ZDT Problem NSGA-II + q-dom NSGA-II mean NSGA-II single Notes
ZDT1 Fastest convergence Slow Slowest Significant advantage of q-dominance
ZDT2 Fastest convergence Slow Slowest Same as above
ZDT3 Fastest convergence Slow Slowest Same as above
ZDT4 All three similar Similar Similar ZDT4 sensitive to noise
ZDT6 Fastest convergence Slow Slowest Significant advantage of q-dominance

Experimental setup: \(\sigma=0.1\), population size 20, 200 generations, 64 samples per solution (\(n_R=n_S=8\)).

Key Findings

  1. MIES vs.
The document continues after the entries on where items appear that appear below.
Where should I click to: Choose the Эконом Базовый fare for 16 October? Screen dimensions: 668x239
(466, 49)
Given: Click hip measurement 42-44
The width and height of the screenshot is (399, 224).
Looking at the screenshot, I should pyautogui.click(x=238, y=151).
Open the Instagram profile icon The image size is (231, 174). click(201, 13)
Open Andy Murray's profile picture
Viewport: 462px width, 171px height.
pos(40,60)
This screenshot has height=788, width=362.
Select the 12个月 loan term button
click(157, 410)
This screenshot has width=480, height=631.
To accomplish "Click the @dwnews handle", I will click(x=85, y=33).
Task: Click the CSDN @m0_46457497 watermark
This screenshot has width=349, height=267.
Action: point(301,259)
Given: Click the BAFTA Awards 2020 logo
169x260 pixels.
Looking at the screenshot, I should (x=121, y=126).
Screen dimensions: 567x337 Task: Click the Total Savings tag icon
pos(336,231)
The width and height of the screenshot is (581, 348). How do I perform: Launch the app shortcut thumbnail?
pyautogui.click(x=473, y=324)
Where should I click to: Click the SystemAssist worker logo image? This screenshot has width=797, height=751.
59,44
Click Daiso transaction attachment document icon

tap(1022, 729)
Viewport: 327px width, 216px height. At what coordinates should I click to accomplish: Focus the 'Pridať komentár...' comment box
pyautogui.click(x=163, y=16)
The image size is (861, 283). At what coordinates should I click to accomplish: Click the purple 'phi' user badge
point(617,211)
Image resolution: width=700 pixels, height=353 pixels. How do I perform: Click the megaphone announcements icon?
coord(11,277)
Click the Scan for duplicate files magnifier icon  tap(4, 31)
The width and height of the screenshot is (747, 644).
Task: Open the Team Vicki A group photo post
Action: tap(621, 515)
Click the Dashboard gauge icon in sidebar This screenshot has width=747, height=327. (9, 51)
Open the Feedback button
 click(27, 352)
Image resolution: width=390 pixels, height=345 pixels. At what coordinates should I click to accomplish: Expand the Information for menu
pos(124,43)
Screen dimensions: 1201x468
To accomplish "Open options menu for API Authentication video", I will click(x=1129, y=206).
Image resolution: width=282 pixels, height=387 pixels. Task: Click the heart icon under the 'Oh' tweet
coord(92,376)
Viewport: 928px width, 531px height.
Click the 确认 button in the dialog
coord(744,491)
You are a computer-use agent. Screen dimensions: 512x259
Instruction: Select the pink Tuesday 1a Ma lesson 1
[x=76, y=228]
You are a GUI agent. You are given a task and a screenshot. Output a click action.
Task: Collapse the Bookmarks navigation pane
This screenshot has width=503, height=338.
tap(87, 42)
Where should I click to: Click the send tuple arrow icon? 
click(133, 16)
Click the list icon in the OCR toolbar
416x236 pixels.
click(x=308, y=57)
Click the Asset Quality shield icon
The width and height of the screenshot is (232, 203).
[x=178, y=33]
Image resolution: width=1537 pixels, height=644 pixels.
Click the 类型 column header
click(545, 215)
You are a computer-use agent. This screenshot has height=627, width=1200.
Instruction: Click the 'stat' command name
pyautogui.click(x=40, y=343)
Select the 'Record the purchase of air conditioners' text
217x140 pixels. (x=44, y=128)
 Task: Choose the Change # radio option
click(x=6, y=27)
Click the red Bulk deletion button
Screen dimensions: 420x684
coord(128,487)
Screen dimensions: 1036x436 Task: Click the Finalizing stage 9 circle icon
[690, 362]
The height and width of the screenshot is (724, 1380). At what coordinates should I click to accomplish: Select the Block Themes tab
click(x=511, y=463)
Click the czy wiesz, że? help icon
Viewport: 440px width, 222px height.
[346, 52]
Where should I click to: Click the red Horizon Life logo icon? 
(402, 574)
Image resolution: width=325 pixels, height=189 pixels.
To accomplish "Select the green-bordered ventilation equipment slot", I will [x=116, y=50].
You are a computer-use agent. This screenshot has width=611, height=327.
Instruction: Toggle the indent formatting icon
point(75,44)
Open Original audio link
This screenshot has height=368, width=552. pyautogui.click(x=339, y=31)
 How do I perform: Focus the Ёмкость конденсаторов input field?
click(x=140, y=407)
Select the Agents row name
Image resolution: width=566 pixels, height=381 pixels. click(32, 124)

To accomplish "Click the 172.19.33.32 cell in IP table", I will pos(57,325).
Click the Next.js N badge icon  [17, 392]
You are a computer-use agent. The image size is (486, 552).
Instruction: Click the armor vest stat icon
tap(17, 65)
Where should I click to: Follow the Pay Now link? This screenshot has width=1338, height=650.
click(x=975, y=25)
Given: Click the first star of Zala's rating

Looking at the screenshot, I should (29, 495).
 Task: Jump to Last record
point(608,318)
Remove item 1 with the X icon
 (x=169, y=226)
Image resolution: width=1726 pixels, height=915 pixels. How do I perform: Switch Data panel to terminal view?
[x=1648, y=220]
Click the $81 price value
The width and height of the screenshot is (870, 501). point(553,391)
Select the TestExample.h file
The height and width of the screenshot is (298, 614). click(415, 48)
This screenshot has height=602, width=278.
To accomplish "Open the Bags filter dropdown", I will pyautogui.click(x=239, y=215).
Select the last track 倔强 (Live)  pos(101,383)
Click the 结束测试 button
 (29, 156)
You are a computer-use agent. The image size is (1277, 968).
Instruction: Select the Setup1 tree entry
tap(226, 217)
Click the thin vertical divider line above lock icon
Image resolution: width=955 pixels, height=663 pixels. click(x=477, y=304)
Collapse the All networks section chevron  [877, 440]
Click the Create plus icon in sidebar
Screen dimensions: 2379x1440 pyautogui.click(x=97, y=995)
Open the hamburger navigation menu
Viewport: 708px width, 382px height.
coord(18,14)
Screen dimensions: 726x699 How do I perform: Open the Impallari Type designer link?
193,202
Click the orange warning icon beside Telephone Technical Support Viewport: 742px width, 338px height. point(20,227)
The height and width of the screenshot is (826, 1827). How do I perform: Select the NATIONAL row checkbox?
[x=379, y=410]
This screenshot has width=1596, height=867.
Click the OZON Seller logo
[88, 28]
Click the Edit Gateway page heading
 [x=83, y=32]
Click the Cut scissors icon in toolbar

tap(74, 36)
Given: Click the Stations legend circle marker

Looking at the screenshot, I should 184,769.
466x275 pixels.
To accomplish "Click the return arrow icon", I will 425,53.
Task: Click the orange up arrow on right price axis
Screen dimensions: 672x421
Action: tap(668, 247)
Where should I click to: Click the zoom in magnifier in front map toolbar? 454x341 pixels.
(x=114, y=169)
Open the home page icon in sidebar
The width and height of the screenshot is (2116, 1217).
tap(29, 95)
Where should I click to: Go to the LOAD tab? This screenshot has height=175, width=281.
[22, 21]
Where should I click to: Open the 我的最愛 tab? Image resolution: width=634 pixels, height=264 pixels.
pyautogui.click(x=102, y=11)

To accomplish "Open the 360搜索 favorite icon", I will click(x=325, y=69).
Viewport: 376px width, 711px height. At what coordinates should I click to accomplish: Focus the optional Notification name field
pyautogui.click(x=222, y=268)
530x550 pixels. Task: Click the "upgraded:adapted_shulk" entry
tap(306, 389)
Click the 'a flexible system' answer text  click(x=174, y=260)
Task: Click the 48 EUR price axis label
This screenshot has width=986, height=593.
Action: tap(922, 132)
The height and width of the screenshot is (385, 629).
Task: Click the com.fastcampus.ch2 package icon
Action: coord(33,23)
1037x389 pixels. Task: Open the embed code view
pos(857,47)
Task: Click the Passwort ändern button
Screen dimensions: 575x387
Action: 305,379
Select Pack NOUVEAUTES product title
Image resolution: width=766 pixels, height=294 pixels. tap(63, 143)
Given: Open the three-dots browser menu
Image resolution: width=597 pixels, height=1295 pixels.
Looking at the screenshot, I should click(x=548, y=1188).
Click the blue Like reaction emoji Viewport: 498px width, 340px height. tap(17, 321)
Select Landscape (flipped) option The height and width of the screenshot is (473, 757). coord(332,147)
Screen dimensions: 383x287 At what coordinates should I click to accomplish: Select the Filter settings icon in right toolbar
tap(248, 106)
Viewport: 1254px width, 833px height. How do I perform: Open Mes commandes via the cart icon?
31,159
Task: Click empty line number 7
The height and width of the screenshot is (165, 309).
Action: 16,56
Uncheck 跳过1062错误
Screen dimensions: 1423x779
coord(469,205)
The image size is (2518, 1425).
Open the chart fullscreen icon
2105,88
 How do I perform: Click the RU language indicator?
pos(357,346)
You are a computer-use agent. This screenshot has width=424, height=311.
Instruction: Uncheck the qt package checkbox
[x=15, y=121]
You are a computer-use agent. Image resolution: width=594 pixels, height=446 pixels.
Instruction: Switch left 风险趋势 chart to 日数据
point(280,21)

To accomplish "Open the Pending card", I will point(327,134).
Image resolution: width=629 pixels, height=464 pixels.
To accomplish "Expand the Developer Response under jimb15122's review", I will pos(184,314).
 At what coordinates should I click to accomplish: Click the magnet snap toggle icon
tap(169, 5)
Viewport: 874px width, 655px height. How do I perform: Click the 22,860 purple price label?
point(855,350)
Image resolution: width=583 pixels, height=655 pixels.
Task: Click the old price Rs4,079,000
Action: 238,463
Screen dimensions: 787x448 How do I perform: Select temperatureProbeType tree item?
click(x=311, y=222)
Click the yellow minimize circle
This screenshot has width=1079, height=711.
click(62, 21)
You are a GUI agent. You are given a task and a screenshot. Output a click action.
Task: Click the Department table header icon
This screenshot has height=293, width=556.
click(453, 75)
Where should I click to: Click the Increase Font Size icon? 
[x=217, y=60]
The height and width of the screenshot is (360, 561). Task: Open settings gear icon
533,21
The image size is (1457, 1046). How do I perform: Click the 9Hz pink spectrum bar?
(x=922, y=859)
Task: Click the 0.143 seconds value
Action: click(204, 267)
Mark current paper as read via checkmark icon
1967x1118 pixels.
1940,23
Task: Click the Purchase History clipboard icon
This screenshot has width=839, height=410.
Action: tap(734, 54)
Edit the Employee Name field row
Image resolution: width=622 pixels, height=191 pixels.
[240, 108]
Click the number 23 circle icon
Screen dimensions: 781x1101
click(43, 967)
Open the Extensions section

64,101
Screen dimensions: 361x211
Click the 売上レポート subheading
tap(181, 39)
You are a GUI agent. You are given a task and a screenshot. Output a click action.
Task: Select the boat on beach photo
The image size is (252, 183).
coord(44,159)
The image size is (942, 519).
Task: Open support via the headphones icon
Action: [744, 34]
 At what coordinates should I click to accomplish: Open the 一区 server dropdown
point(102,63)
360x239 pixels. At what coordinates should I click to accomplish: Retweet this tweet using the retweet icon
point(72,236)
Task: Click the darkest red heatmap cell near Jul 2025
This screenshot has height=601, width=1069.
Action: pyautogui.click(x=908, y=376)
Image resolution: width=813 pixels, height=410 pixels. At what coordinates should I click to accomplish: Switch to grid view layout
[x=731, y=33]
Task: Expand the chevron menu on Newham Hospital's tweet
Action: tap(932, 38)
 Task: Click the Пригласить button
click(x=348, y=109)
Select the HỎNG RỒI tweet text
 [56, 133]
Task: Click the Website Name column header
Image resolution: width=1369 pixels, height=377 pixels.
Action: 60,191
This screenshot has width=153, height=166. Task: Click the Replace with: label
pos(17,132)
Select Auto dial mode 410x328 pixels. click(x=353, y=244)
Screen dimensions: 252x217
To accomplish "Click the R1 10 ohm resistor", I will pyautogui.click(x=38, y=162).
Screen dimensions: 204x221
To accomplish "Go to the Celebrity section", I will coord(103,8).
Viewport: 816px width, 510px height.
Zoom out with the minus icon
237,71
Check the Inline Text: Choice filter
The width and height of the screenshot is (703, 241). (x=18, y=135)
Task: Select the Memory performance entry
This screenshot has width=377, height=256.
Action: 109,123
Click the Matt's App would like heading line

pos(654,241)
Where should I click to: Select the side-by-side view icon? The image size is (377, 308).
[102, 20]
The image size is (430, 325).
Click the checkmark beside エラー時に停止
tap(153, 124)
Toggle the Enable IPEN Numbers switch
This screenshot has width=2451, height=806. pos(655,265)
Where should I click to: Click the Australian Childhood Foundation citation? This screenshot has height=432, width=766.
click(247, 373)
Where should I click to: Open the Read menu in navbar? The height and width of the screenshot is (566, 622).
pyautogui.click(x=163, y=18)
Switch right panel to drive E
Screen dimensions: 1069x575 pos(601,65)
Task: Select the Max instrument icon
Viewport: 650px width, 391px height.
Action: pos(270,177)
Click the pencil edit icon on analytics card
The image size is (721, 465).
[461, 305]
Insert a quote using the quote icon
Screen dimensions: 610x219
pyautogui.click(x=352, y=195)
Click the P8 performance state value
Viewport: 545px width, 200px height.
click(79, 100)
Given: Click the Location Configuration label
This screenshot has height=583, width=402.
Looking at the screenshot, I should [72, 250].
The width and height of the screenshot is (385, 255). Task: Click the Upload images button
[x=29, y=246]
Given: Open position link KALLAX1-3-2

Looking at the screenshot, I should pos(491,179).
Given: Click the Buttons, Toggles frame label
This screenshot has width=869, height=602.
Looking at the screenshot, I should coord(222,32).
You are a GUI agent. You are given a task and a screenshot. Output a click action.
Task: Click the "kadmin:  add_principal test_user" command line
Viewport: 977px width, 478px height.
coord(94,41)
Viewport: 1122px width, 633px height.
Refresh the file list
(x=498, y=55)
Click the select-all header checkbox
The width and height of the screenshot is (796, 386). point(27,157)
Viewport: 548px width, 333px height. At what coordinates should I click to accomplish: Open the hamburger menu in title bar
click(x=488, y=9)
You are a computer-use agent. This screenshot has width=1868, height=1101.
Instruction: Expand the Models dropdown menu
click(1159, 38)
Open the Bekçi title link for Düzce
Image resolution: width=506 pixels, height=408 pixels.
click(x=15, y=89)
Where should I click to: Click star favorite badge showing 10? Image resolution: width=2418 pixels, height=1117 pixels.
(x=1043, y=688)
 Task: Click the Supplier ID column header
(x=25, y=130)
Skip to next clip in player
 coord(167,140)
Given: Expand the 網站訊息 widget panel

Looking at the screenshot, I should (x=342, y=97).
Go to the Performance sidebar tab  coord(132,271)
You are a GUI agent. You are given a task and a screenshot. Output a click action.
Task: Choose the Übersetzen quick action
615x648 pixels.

ParEGO case study: On lcbench 167152, MIES yields better outcomes with high probability but carries slightly higher risk; HVI (expected value) favours ParEGO due to its lower variance. q-dominance correctly identifies MIES's distributional advantage.
  2. Under q-dominance ranking, meaningful rankings can still be produced when HVI fails to distinguish methods (i.e., when expected values are close).
  3. Replacing mean-based selection with q-dominance selection in NSGA-II significantly improves convergence on 5 out of 6 ZDT problems.

Highlights & Insights

  1. Globally consistent reference frame: Each distribution requires only one mapping to the uniform distribution; all comparisons share the same reference — avoiding the inconsistency across different couplings in the Rioux et al. approach.
  2. Natural hierarchy of relaxations: Different values of \(q\) correspond to dominance relations of varying strictness, and these relaxations are obtained at zero additional cost after the mapping is computed once.
  3. No hyperparameters: Unlike the method of Rioux et al., which requires tuning regularisation parameter \(\lambda\) and function \(h\).
  4. Explicit sample-size thresholds: Provides actionable finite-sample guarantees.

Limitations & Future Work

  1. \(O(n^3)\) complexity of the Hungarian algorithm limits scalability to large-sample settings.
  2. The expression for \(n^*(\delta)\) depends on Lipschitz constants and \(\Delta\), which are difficult to estimate accurately in practice.
  3. For dimension \(d \geq 5\), the available range of \(\theta\) narrows, potentially limiting practical utility.
  4. Experimental scope is limited (comparison with only a few baselines); the authors explicitly note that large-scale benchmarking is left for future work.
  5. The theoretical relationship with Rioux et al. (2025) has not been fully clarified.
  • The center-outward quantile theory of Hallin (2021) provides the core mathematical tool for this work.
  • The entropic OT approach of Rioux et al. (2025) is used for approximate stochastic dominance testing but lacks global consistency.
  • The selection mechanism in NSGA-II can be directly replaced by q-dominance, offering broad applicability.
  • The concept of q-dominance may generalise to other settings requiring distribution comparison, such as robust optimisation and Bayesian optimisation.

Rating

  • Novelty: ⭐⭐⭐⭐⭐ (The combination of center-outward quantiles and stochastic dominance represents a genuinely novel theoretical contribution.)
  • Experimental Thoroughness: ⭐⭐⭐ (Limited experimental scale, but sufficient to validate the theory.)
  • Writing Quality: ⭐⭐⭐⭐⭐ (Mathematically rigorous, clearly structured, with smooth theorem–proof–application flow.)
  • Value: ⭐⭐⭐⭐ (Provides a theoretically more grounded foundation for stochastic multi-objective optimisation.)